== Assignment ==
A verbatim reproduction of the lines below, from the line containing "You are a computer-use agent. The image" through the line containing "Instruction: Open the Polybio profile avatar", both ends included, is the whole required output.

Exercise data Start Marker

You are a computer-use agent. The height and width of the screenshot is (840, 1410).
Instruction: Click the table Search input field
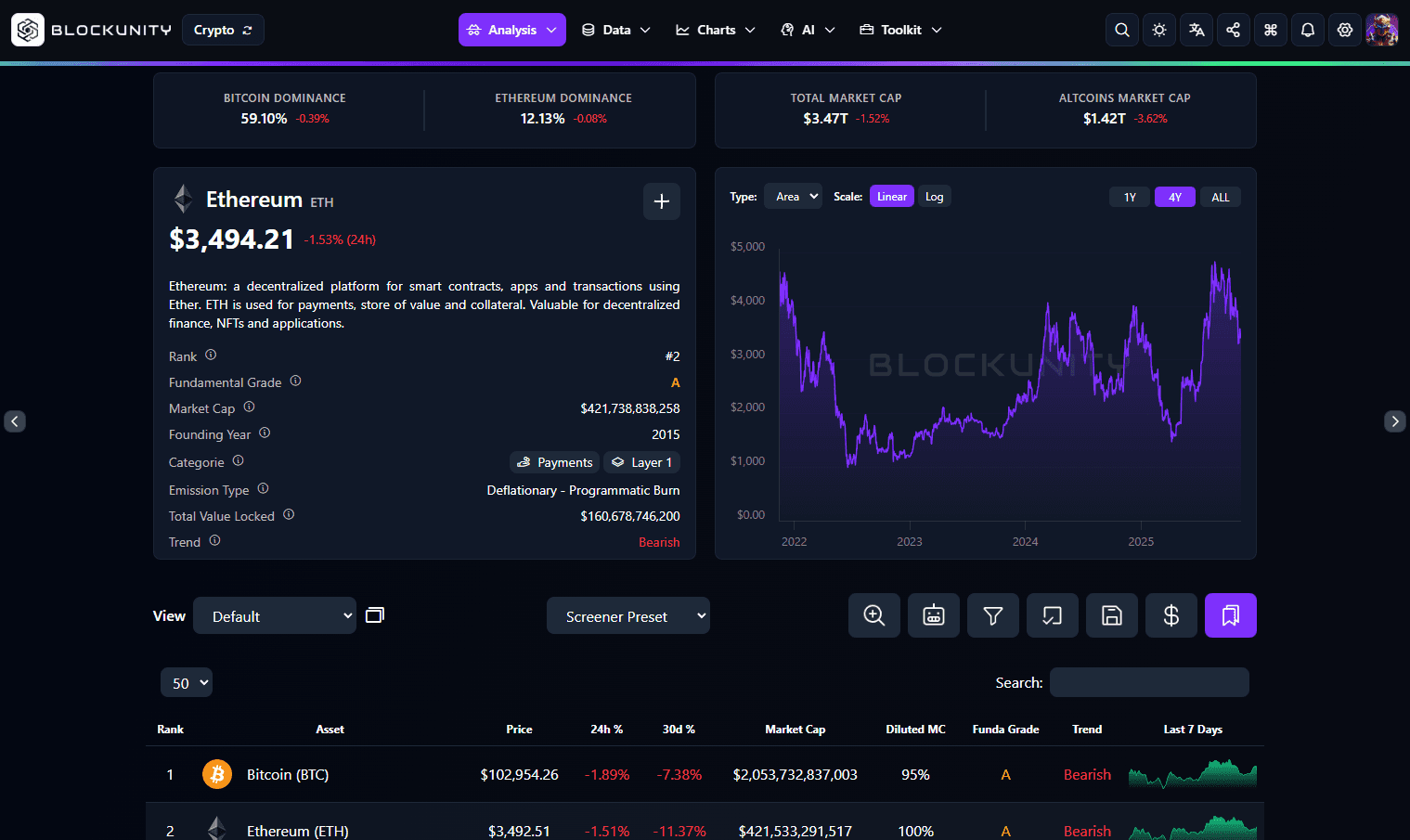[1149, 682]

Exercise data End Marker
Exercise data Start Marker

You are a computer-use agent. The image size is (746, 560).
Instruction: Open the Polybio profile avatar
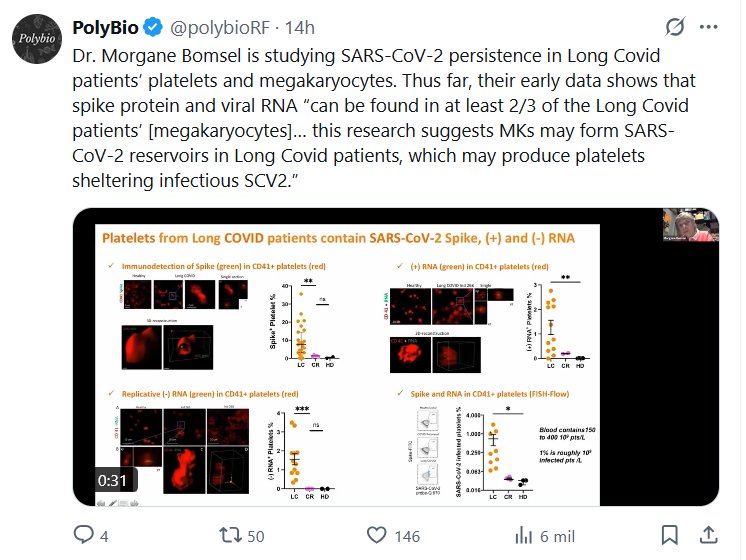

Exercise data End Marker

== Your response ==
You are a computer-use agent. The image size is (746, 560).
Instruction: Open the Polybio profile avatar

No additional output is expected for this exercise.